Toalla: Si viajas en bici podrías llegar al trabajo empapado de sudor o lluvia. Tener una toalla limpia te pondrá de buen humor más de lo que crees. El viernes, empácala en tu bolso y llévala a casa para lavarla.

Bocadillos: Si te sientes sin motivación durante la hora que pasas antes de regresar a casa, quizá necesites una infusión de carbohidratos. Siempre ten listas barras de granola, nueces, una mezcla de granos u otro bocadillo saludable.

Descansa de la bici

Conectarse con otros ciclistas experimentados o grupos de ciclistas es una buena manera de conocer los detalles de algunas rutas en particular. Victor J. Blue para The New York Times

Conectarse con otros ciclistas experimentados o grupos de ciclistas es una buena manera de conocer los detalles de algunas rutas en particular. Victor J. Blue para The New York Times

Está lloviendo. Hace calor. No tienes ganas de hacerlo. Muy bien, no te subas a la bici.

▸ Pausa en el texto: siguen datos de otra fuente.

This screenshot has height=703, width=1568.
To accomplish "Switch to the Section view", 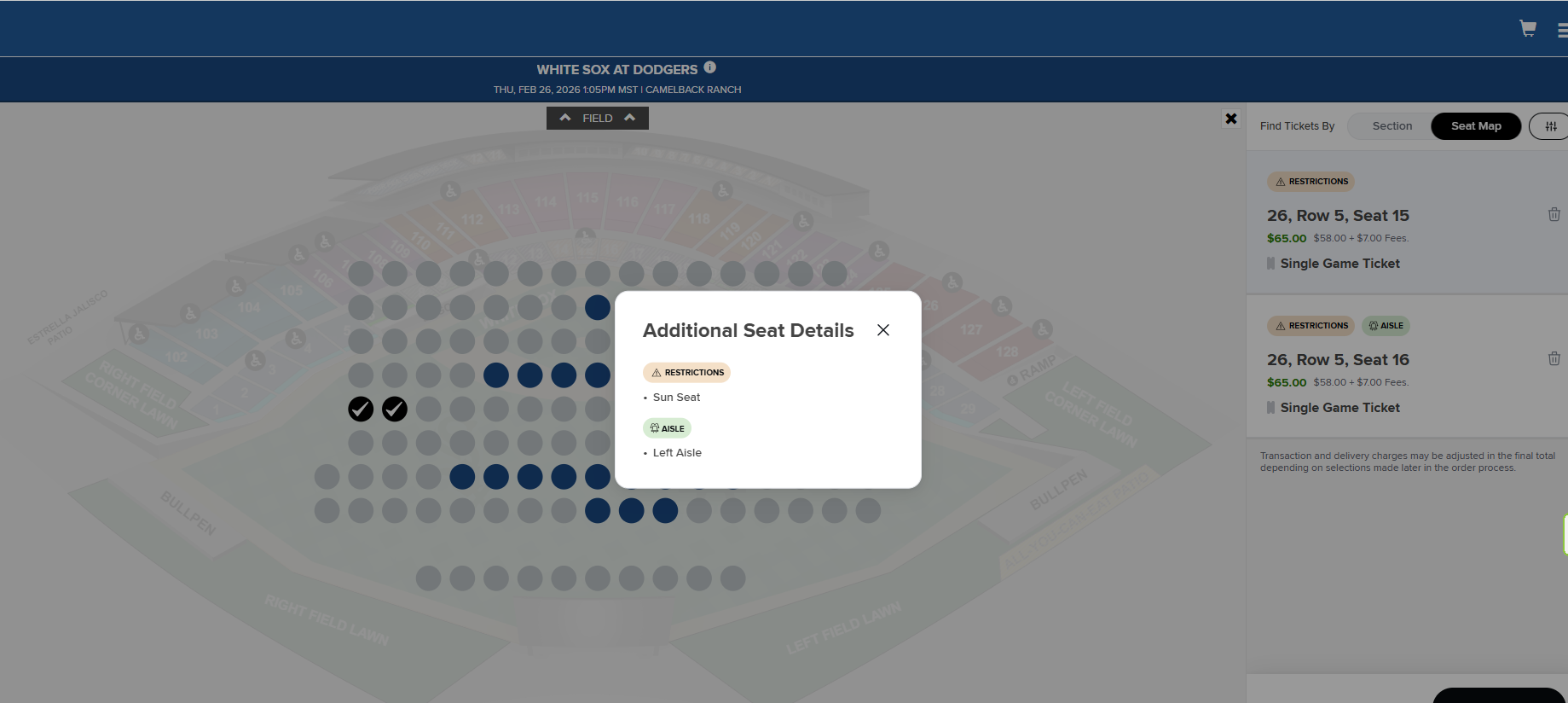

No hay una regla que diga que los ciclistas deban serlo siempre o que debas sentirte culpable por no hacerlo un día.

“Mucha gente no se da cuenta de que puede pensar su transporte con distintos tipos de opciones”, dijo Nesper, y agregó que los ciclistas a menudo terminan convirtiéndose en consumidores conscientes de transporte. “Muchos autobuses ahora tienen compartimentos para bicicletas”, y algunos sistemas de metro permiten bicicletas en ciertos vagones. Si esas no son opciones para ti, deja tu bici en casa y toma un taxi o un servicio de transporte privado.